Brazzaville: Two leading educationists Tuesday told African education ministers meeting here on curricular reforms that the continent was in imminent danger of being left far behind by others if it did not re-shape its school teaching and learning models to incorporate modern economic and technological dynamics. Dozens of ministers are meeting to reform curricular used in schools, much of which date to colonial times, against the background of findings that African education systems were churning out graduates with insufficient applicable knowledge and skills outside classrooms.

As a result, growing armies of the continent's youths were unwittingly being condemned into unemployment, ill-equipped to productively integrate into society, which experts said posed a social, economic, political and security risk.

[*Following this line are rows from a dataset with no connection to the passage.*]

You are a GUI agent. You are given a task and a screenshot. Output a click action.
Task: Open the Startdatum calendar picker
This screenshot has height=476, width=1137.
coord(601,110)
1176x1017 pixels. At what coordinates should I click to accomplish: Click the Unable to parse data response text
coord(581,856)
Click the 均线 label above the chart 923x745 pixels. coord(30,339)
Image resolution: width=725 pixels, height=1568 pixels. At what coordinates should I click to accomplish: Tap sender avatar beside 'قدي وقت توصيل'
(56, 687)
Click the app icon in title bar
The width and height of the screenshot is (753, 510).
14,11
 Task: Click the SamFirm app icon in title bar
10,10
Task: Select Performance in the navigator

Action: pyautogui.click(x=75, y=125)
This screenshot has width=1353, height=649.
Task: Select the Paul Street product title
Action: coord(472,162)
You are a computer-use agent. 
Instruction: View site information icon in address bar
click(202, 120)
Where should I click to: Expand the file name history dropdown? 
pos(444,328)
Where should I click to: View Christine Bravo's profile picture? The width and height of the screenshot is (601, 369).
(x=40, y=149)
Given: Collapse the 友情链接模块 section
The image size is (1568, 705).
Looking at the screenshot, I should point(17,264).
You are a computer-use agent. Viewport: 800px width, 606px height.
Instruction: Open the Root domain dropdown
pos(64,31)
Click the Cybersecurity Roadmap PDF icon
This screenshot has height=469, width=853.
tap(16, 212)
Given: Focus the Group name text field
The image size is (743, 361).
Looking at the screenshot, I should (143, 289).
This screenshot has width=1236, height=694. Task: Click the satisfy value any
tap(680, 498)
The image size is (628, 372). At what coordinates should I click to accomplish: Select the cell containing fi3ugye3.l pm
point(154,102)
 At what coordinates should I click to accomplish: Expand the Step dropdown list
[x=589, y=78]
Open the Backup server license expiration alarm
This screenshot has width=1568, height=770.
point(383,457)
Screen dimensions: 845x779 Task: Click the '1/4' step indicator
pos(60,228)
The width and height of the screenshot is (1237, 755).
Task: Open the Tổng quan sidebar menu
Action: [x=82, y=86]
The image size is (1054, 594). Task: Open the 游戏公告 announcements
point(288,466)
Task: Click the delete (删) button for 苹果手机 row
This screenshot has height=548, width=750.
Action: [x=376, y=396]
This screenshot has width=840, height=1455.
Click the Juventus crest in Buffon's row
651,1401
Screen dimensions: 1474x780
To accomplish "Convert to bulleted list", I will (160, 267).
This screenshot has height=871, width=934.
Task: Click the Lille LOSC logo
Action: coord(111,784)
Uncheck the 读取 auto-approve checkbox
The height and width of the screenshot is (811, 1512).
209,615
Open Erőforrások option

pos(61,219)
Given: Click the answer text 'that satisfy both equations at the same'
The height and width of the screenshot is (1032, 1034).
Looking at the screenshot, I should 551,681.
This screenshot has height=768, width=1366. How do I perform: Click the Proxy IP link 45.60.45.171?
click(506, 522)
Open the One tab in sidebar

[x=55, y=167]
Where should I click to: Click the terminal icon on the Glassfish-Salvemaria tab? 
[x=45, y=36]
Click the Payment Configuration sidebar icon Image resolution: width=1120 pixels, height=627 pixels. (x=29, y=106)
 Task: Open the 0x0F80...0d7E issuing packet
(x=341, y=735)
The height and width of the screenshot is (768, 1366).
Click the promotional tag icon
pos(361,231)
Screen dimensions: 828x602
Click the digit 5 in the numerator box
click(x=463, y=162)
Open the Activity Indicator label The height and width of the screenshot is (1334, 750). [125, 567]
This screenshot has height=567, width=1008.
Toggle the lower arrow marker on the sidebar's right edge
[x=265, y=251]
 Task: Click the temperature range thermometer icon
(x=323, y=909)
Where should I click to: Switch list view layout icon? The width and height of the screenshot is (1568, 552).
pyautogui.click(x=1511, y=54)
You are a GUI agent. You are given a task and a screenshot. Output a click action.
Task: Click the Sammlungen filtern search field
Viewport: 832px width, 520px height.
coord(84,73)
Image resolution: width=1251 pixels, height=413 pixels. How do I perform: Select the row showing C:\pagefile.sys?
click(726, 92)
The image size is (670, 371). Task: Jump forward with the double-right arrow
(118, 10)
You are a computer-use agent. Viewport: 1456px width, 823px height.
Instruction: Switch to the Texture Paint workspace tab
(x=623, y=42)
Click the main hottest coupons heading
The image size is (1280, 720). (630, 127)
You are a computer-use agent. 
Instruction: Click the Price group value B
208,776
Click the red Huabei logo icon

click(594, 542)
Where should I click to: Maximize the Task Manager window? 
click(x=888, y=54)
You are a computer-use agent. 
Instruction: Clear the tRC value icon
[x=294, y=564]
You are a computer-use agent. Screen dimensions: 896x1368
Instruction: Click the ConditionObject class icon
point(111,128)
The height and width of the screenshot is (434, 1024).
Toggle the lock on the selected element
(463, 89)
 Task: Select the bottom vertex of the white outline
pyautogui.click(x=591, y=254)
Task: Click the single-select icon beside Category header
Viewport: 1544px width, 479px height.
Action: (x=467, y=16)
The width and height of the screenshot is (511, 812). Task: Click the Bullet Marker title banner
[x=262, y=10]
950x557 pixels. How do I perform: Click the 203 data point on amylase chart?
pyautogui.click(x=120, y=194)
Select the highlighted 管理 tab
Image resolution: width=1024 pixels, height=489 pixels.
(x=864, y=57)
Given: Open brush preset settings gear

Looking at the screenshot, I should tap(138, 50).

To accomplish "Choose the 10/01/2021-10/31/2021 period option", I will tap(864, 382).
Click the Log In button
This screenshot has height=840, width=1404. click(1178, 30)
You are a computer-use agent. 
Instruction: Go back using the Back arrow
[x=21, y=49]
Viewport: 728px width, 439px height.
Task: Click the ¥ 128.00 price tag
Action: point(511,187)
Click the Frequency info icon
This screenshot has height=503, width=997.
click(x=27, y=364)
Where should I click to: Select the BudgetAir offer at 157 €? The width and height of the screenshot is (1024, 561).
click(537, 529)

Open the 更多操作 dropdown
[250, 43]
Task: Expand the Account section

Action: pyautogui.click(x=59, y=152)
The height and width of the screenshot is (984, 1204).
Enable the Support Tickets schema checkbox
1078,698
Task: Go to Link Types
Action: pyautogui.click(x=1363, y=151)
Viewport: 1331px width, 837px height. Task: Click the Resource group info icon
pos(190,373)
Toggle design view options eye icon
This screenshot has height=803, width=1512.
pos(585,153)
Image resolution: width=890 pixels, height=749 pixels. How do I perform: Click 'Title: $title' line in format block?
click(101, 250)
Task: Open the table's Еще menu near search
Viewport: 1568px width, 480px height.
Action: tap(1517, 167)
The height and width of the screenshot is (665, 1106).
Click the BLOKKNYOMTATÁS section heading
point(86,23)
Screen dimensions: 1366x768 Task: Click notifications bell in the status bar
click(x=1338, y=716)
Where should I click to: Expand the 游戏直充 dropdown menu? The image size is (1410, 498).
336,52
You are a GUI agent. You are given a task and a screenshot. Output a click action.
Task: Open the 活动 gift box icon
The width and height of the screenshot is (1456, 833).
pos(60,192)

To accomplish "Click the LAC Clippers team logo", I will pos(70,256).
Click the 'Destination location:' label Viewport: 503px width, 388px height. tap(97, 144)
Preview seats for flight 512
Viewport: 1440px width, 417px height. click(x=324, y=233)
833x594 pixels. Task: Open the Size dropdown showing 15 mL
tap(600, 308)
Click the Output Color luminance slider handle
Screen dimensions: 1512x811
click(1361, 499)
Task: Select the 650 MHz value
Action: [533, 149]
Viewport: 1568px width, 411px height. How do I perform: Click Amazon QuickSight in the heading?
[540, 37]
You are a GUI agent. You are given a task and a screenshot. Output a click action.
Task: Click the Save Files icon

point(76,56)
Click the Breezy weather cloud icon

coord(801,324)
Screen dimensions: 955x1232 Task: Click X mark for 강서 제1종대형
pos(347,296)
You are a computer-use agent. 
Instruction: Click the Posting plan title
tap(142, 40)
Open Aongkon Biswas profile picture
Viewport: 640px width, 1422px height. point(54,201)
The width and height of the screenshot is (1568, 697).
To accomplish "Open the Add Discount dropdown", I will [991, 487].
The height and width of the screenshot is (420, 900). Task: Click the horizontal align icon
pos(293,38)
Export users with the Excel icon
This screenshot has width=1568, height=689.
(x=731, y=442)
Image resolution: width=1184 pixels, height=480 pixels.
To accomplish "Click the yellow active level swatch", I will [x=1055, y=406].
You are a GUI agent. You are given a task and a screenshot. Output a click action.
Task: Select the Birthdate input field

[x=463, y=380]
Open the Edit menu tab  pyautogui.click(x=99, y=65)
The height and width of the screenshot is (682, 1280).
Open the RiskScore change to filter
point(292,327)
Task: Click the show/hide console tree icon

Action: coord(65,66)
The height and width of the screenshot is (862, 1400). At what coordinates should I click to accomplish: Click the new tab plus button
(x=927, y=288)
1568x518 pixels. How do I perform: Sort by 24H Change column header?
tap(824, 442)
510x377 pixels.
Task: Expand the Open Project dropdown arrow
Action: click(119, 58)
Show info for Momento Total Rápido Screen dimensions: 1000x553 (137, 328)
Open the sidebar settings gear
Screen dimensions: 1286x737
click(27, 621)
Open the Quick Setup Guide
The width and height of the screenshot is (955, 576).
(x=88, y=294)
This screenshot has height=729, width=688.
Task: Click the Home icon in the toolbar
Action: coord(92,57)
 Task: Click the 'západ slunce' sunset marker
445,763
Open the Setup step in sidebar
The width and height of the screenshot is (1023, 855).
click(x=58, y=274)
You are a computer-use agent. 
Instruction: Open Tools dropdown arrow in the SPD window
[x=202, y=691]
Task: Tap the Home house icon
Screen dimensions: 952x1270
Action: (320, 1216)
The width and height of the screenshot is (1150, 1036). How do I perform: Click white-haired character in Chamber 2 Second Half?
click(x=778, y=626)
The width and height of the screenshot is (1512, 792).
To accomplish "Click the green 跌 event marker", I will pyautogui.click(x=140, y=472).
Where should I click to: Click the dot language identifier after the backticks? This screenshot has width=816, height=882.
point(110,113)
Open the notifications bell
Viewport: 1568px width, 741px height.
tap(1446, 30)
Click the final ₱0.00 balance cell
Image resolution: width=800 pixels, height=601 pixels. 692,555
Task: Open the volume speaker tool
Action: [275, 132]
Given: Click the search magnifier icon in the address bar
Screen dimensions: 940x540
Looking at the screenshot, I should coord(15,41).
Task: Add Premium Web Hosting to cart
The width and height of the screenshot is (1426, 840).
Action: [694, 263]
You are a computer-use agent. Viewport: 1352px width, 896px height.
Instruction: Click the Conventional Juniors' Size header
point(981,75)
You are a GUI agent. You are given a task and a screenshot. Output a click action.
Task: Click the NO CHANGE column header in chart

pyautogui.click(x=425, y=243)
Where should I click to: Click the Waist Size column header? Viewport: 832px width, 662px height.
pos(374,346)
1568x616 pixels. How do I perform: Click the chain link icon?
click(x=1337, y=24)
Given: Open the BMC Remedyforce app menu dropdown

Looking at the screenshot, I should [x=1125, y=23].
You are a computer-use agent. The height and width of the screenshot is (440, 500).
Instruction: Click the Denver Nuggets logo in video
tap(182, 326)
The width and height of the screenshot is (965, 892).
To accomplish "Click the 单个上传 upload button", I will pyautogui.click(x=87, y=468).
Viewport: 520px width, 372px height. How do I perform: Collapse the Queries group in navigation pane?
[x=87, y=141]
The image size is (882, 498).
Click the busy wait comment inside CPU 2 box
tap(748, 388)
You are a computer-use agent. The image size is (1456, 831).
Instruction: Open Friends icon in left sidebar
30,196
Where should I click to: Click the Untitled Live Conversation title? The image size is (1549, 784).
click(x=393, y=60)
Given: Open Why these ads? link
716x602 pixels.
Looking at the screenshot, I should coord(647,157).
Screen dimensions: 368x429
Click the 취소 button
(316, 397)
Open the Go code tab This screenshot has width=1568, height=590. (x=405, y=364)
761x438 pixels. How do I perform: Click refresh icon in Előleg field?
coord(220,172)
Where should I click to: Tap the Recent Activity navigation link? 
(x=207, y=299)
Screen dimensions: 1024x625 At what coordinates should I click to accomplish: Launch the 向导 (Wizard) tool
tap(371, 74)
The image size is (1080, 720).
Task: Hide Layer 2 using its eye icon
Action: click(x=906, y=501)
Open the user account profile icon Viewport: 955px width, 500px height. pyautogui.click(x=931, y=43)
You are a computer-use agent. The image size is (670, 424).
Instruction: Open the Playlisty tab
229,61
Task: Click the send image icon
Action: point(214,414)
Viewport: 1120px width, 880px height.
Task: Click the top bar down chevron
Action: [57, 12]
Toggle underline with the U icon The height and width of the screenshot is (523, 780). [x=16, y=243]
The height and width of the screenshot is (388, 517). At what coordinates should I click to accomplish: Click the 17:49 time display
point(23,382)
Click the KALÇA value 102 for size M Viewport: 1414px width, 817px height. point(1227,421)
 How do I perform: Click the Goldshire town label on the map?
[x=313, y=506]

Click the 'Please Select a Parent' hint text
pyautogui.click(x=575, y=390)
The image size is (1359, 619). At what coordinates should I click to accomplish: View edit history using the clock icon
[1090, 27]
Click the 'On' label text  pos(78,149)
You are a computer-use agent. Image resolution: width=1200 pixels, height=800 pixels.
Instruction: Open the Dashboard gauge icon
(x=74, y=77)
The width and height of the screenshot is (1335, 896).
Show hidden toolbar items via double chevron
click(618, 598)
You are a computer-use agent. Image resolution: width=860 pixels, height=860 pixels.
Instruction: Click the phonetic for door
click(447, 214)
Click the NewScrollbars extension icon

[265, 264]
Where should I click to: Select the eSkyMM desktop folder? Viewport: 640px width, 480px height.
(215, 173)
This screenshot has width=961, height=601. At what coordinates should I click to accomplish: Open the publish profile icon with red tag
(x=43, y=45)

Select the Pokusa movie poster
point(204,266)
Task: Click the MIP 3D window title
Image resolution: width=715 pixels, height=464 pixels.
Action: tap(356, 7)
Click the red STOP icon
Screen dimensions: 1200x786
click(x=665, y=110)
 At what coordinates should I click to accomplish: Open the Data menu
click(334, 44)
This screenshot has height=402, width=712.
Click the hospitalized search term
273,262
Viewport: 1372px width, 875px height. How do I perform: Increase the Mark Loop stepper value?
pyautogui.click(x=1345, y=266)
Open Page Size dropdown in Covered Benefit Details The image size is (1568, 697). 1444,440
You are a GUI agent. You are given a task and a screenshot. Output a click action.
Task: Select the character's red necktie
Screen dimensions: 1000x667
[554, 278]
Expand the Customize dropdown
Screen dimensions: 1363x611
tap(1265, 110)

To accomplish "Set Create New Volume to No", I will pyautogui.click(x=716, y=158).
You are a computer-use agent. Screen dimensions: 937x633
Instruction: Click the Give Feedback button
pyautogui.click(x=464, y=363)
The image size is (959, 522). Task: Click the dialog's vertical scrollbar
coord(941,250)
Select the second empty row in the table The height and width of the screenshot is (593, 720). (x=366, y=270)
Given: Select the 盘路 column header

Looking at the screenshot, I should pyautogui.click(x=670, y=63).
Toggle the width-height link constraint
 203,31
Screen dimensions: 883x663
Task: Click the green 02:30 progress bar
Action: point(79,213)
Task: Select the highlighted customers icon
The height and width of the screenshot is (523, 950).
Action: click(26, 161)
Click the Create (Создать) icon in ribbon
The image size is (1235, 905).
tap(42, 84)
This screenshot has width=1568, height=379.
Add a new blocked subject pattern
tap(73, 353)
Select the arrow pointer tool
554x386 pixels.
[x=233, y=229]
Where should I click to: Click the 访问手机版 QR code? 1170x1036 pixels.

Dzingai Mutumbuka, chairman of the Association for the Development of Education in Africa (ADEA), and UNESCO-BREDA director, Ann Therese Ndong-Jatta, told the conference in the worst case scenario, African countries faced the possibility of perpetual conflicts and collapse if school curricula was not re-shaped to be meaningful to the youths and local economies. "This conference is a timely one. It is taking place at a time when we, as Africans, should be reflecting deeply about the place of Africa in the world, both in the short and long term," Mutumbuka, a former education minister in Zimbabwe and currently a World Bank consultant, said.

"We should be strategic in shaping the way our education and training systems mould and prepare our children, not only to face a host of serious challenges but also to seize opportunities that exist in the current and future global and regional contexts," he said.

According to him, "he challenge, therefore, is for African policy-makers and their partners, both national and international, to re-think the education and training in their objectives, structures, contexts and financing. In doing so, they s hould take into account the ground-breaking scientific and technological advances being made as these are irreversibly changing the structures of modern economies."

He said the global financial crisis had worsened youth unemployment in Africa, making it urgently imperative for the continent to reform its education system to equip young people with practical life skills.

Ndong-Jatta said African education had lost relevance to the end user, and as a result the dreams and hopes of the continent's youth were increasingly being unfulfilled. "Questions need to be asked regarding the relevance and quality of the knowledge and skills taught in schools for the world of work and quality of life, among others," she said.

According to her, "The current situation can have serious economic, social, political and national security implications if left unaddressed for the African continent."

The UNESCO official said it was important to reform African education curricular, not only to enable schools to equip children with relevant life skills and knowledge, but also to re-shape society as a whole. "Curriculum reflects the kind of society being developed and thus linked to key definitions of the role that education should play," Ndong-Jatta said.